25 years ago I traveled to East and West Berlin. Our group of Australian students spent a week discovering West Berlin, a city which formed an incredible memory in our two month Student Exchange experience. We had no iPhones. No wifi. No Instagram. No Skype. And so we traveled.
The West was vibrant. I remember Berlin as a large city connected with pockets of music, colourful crowds and a certain mood of possibility. I bought a blue second-hand pyjama top (pictured) and a paisley dress, some ex-military Levi 501’s sold by the kilo and some colourful reflective John Lennon glasses. I fell in love with this city.
At the end of the week, before we headed to the East for a daytrip, we met a Museum Curator who told us of those who lost their lives trying to cross the Berlin Wall. She also shared a personal story about her dear sister who lived on the other side of the wall. She had sent many letters from the West to the East since childhood. Many presents – gifts of jewellery and her hand written notes – had been intercepted and never arrived.
“Do you think the wall will ever come down?” we asked.
The Curator shifted her gaze to the floor, paused and slowly shook her head.
“I am afraid, that in our lifetime, we will not see the wall come down.”

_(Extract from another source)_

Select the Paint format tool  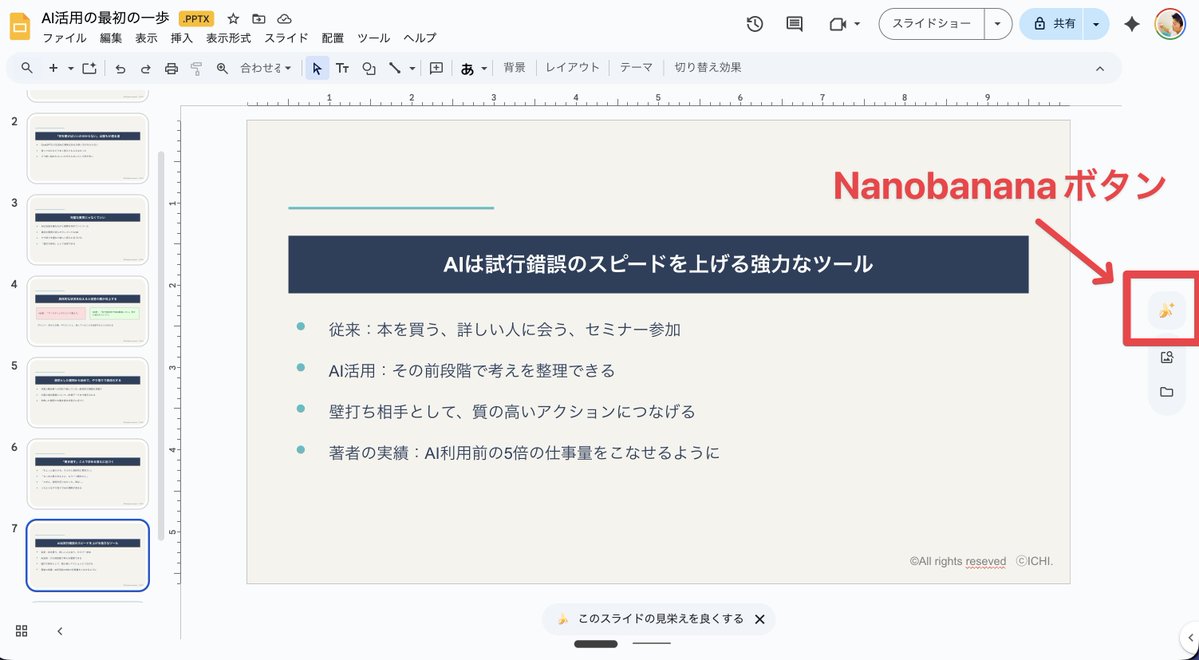coord(197,68)
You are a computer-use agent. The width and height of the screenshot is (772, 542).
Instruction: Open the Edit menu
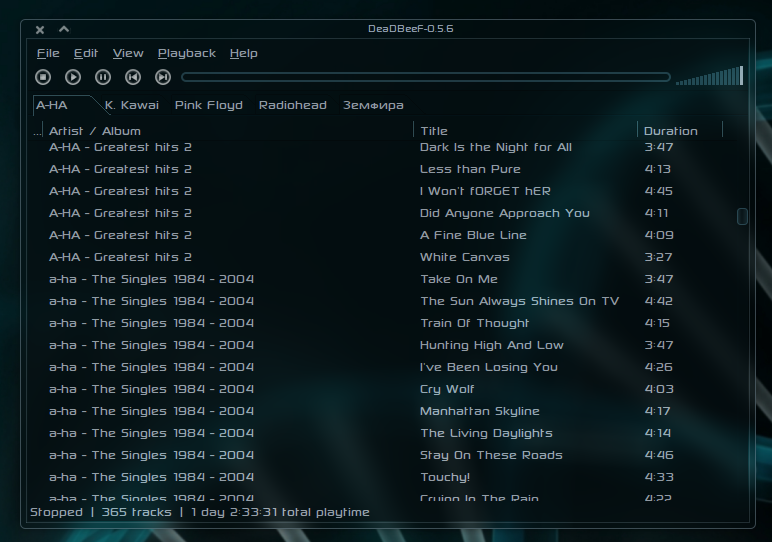pyautogui.click(x=86, y=53)

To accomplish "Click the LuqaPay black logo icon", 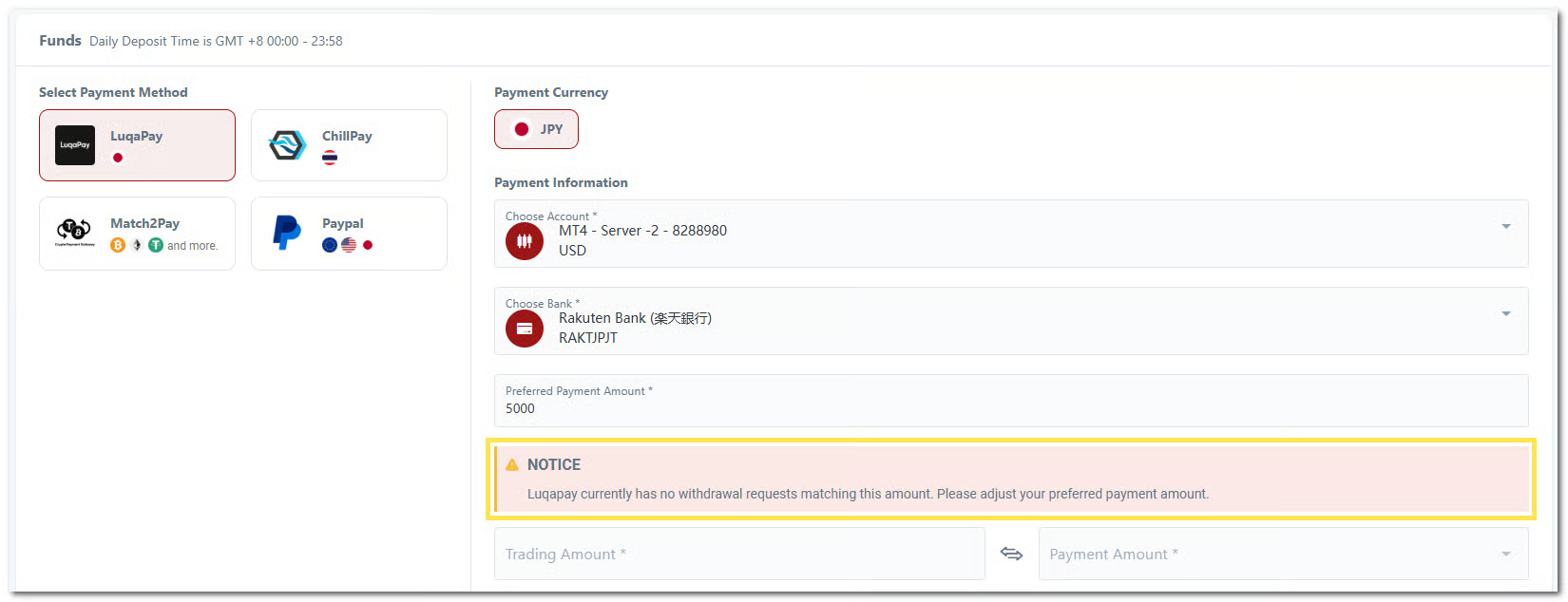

Saddened, we left for East Berlin. Our passports were checked on the train by austere looking guards who asked if we had anything to declare. It was exciting for a bunch of sixteen year olds, but very real and frightening at the same time. East Berlin was a tidy city of greys, private conversations and symmetry.
Several months later, back in Australia, I watched the euphoric scenes of freedom and triumph on the news as the wall came down. Elated, I headed off to my German Exam with heartfelt joy for the woman we met at the Museum. Finally, she would be reunited with her family.